» Text excerpt
Background information
- Born: Carly Sarah Hennessy 12 September 1983 (age 42) Dublin, Ireland
- Genres: Pop rock; pop; soul;
- Occupations: Singer; songwriter;
- Years active: 1990–present
- Labels: MCA; Universal Republic;
- Member of: We Are the Fallen

= Carly Smithson =

Irish singer

Carly Sarah Smithson ( Hennessy; born 12 September 1983) is an Irish soul and pop rock singer who was the sixth place finalist on the seventh season of American Idol in 2008. In 2001, Smithson had released her first studio album for MCA Records called Ultimate High. Smithson was dropped from the record label in 2002. After being introduced to former Evanescence guitarist Ben Moody in early 2009, plans for Smithson's post-Idol solo album were scrapped and instead she became the lead singer of the rock band We Are the Fallen. She also sings in The Tribe, a revolving group of Los Angeles musicians and singers that includes Stephen John Kalinich, Freebo, Fuzzbee Morse, Gary Stockdale, Grant Geissman, Rosemary Butler, Marc Mann, Gary Griffin, The Honeys, and Band Manager Lauri Reimer.

[Saved data entries]
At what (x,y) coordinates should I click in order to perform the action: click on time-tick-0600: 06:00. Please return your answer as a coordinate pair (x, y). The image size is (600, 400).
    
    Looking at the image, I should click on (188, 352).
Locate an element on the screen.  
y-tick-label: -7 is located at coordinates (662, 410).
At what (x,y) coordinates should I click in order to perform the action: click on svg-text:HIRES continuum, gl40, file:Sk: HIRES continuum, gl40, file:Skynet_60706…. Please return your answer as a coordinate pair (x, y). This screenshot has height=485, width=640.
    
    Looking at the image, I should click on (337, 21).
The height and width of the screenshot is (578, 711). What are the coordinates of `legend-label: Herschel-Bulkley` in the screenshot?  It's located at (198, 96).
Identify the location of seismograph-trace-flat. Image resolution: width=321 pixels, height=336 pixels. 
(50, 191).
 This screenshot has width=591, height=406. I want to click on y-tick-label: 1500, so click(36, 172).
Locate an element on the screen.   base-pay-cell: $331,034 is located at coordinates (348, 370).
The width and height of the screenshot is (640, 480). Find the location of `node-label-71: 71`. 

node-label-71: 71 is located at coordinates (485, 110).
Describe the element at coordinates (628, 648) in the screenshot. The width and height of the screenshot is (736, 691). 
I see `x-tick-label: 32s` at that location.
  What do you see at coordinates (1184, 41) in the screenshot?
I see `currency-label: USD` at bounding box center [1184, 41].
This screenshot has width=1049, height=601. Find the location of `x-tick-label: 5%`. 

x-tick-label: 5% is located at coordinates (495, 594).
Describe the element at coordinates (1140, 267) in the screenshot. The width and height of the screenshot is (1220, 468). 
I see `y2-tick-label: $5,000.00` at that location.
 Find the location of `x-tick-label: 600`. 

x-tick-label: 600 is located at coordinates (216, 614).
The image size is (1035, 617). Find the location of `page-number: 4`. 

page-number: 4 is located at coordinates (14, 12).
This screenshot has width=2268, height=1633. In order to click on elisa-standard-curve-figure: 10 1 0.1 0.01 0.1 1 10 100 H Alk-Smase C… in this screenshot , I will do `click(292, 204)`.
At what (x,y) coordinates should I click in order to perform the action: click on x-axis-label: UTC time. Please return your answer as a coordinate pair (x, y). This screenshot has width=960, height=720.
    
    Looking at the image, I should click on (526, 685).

» Problem description
Reproduce the full Carly Smithson text word for word.

» Task answer
Background information
- Born: Carly Sarah Hennessy 12 September 1983 (age 42) Dublin, Ireland
- Genres: Pop rock; pop; soul;
- Occupations: Singer; songwriter;
- Years active: 1990–present
- Labels: MCA; Universal Republic;
- Member of: We Are the Fallen

= Carly Smithson =

Irish singer

Carly Sarah Smithson ( Hennessy; born 12 September 1983) is an Irish soul and pop rock singer who was the sixth place finalist on the seventh season of American Idol in 2008. In 2001, Smithson had released her first studio album for MCA Records called Ultimate High. Smithson was dropped from the record label in 2002. After being introduced to former Evanescence guitarist Ben Moody in early 2009, plans for Smithson's post-Idol solo album were scrapped and instead she became the lead singer of the rock band We Are the Fallen. She also sings in The Tribe, a revolving group of Los Angeles musicians and singers that includes Stephen John Kalinich, Freebo, Fuzzbee Morse, Gary Stockdale, Grant Geissman, Rosemary Butler, Marc Mann, Gary Griffin, The Honeys, and Band Manager Lauri Reimer.